Operational Law in International Straits and Current Maritime Security Challenges by Jörg Schildknecht Rebecca Dickey Martin Fink & Lisa Ferris

Operational Law in International Straits and Current Maritime Security Challenges by Jörg Schildknecht Rebecca Dickey Martin Fink & Lisa Ferris

Author:Jörg Schildknecht, Rebecca Dickey, Martin Fink & Lisa Ferris
Language: eng
Format: epub
Publisher: Springer International Publishing, Cham


2 The Meaning of Conflict

It is not the major purpose of this contribution to canvass a complete history of conflict in order to reach a satisfactory description that can be used to comprehensively cover the range of military activity that might eventuate in the South China Sea. Instead, a convenient starting point has been chosen, perhaps arbitrarily, by travelling back 70 years and considering that despite the prohibition contained in the UN Charter11 on States resorting to the threat or use of force in settling their international differences, the reality is that since 1945 there have been numerous occasions throughout the world in which armed conflict has occurred.

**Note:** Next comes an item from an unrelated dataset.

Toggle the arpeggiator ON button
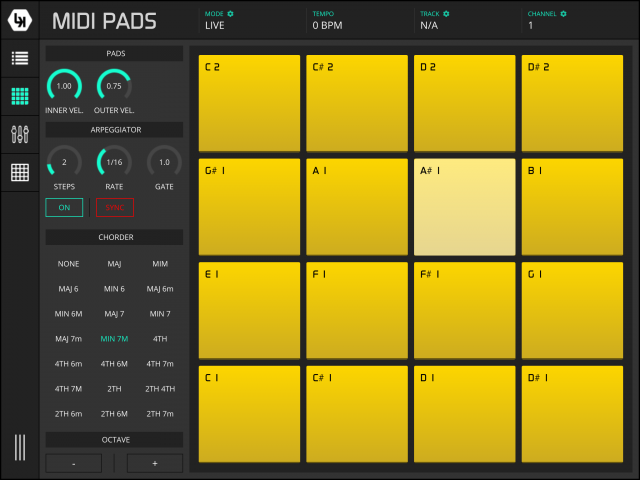This screenshot has height=480, width=640. pyautogui.click(x=64, y=207)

At the time of writing, the International Institute of Strategic Studies Armed Conflict Database reports that there are 42 active conflicts underway throughout the world12 yet none of these conflicts has any significant maritime dimension. It is also noted that post-1945 conflicts have not been restricted to any particular geographical area, and conflicts that have occurred have varied greatly in terms of the characterisation of the conflict as international armed conflict (IAC) or non-international armed conflict (NIAC), the length of conflict and the intensity of the fighting.13 However, by far the vast majority of post-1945 armed conflicts have involved battles between land forces, with relatively few examples of conflict occurring in the maritime environment.

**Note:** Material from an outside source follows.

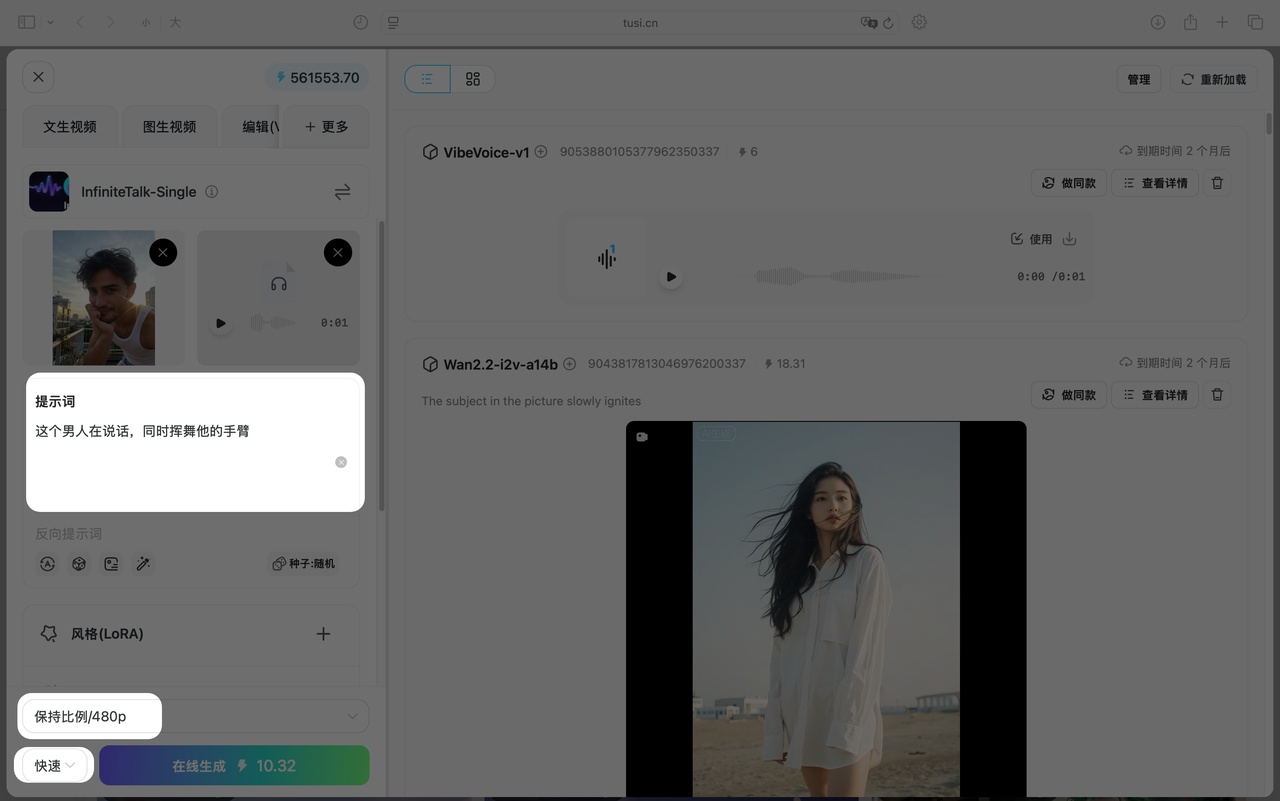Click 重新加载 to reload the results
The width and height of the screenshot is (1280, 801).
[1213, 79]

But there should be no misapprehension. There is undoubtedly the potential for conflict to emerge between vessels at sea, and in some post-1945 cases this potential has been realised with consequent loss of life and destruction of vessels.14 Thus, one of the questions raised by this contribution is to ask why, even when tensions have escalated between States since 1945, and even when these tensions have resulted in armed conflict occurring between land (and air) forces, has there not been, in most cases, corresponding major battles among naval forces. Prior to 1945, this was certainly not the case, as the examples of World War II, World War I and the Russo–Japanese War of 1904–1905 demonstrate.